Judges should adjudicate from the bench -- decide matters in dispute. To "legislate from the bench" would be judges creating laws -- the province of the legislative branch, not the judiciary. It's certainly true there's a blurry space there, and when courts make decisions that may be interpreted as the equivalent of manifesting new law, you'll hear complaints about "legislating from the bench".
> It's certainly true there's a blurry space there
It's trivial to determine if the court has "legislated from the bench" though: do parties unrelated to the lawsuit in question immediately, after the decision, have to behave substantially differently? Do extremely large numbers of people have to behave substantially differently after the decision?
If they do, that's "legislating from the bench." That's literally the test.

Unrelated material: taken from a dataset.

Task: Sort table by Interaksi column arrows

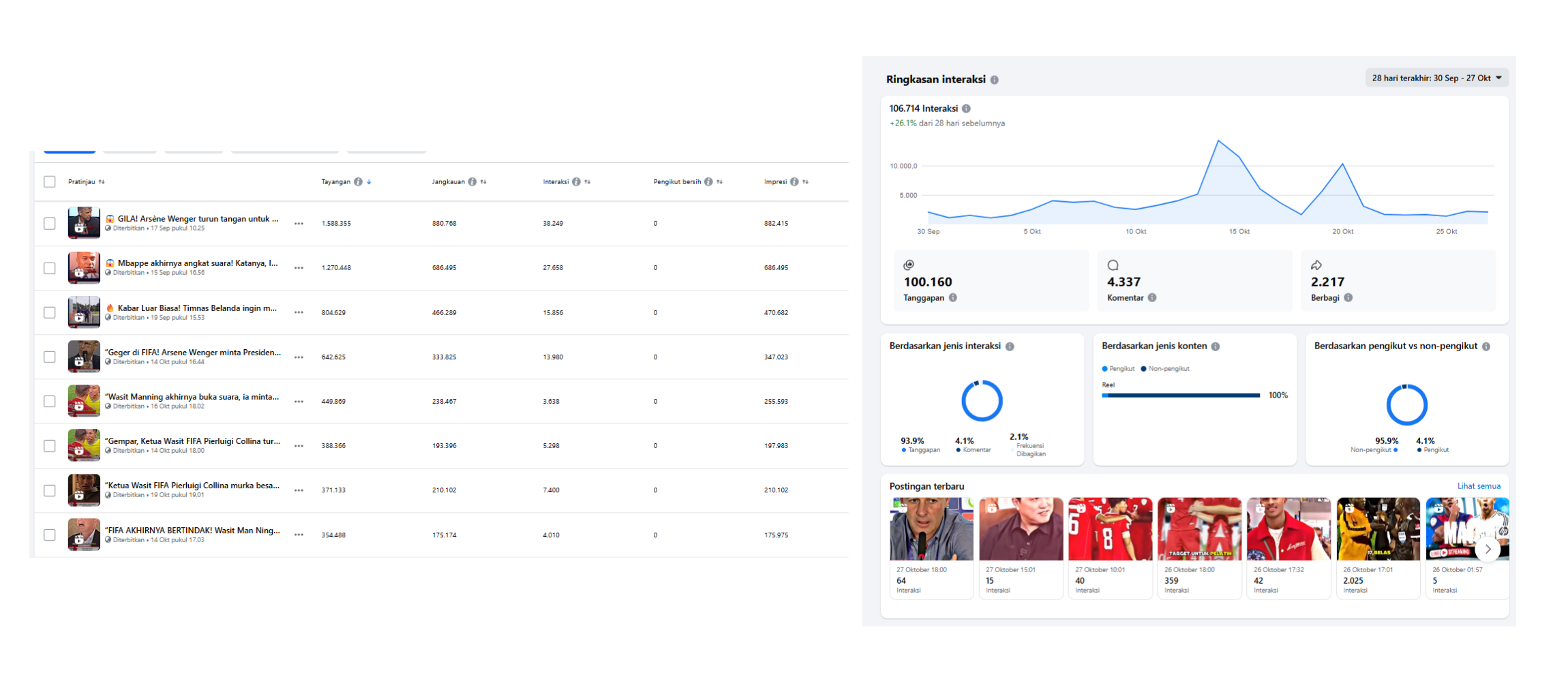Action: click(x=588, y=182)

When they don't, a decision only affects the people in the suit and similar situations going forward (precedent). That's just the normal, everyday action of the judiciary branch. It's still "policy" (broadly speaking), but it's not legislating.

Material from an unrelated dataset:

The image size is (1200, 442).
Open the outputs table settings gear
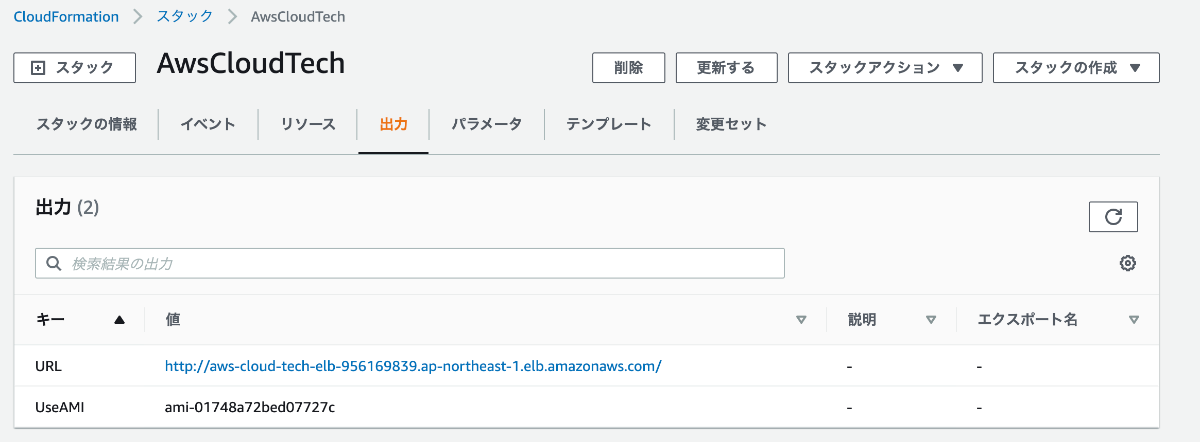click(x=1128, y=263)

In the most recent case, changing literally every Title IX program, overnight—as well as all employment scenarios nationwide—is clearly "legislating from the bench", since it a) applies with immediate effect to large numbers of people not party to the suit, and b) requires them to behave substantially differently than they had before the decision.
(I'm fine with "legislating from the bench", BTW, that's literally how Civil Rights legislation is intended to work. Congress passed responsibility to the courts, just like in other areas they've passed responsibility to the executive branch.)
If a law is passed and people wait 40 years to enforce it(but then it's hot-topic and so will be enforced widely), is it "legislating from the bench" for the court to enforce a law that already exists?
It's literally the first criteria that to count as new legislation, the effect must be immediate:
> do parties unrelated to the lawsuit in question immediately, after the decision, have to behave substantially differently?
The court has not argued in their decision that Congress meant to provide these protections—they explicitly only argued that the law can be (re-)interpreted today as allowing it (using a broad interpretation). They fully admit that Congress at the time did not expect it to be interpreted this way.
That's the "legislating" part of "legislating from the bench": the actual legislators who voted on the original legislation did not intend to cause this behavioral change on ~200M Americans (at the time it was passed). 40 years later, the courts made the decision to legislate that behavior, from the bench.
Personally, I have to admire that kind of Chutzpah—no one will accuse today's court of lacking the will to power. That one of Trump's "conservative" justices wrote the decision is the icing on the cake. :)
You don't have to do such hypothetical backflips when you can see that the entire response of a huge group of people to Roe v. Wade has been to force the judiciary to legislate from the bench (with varying success).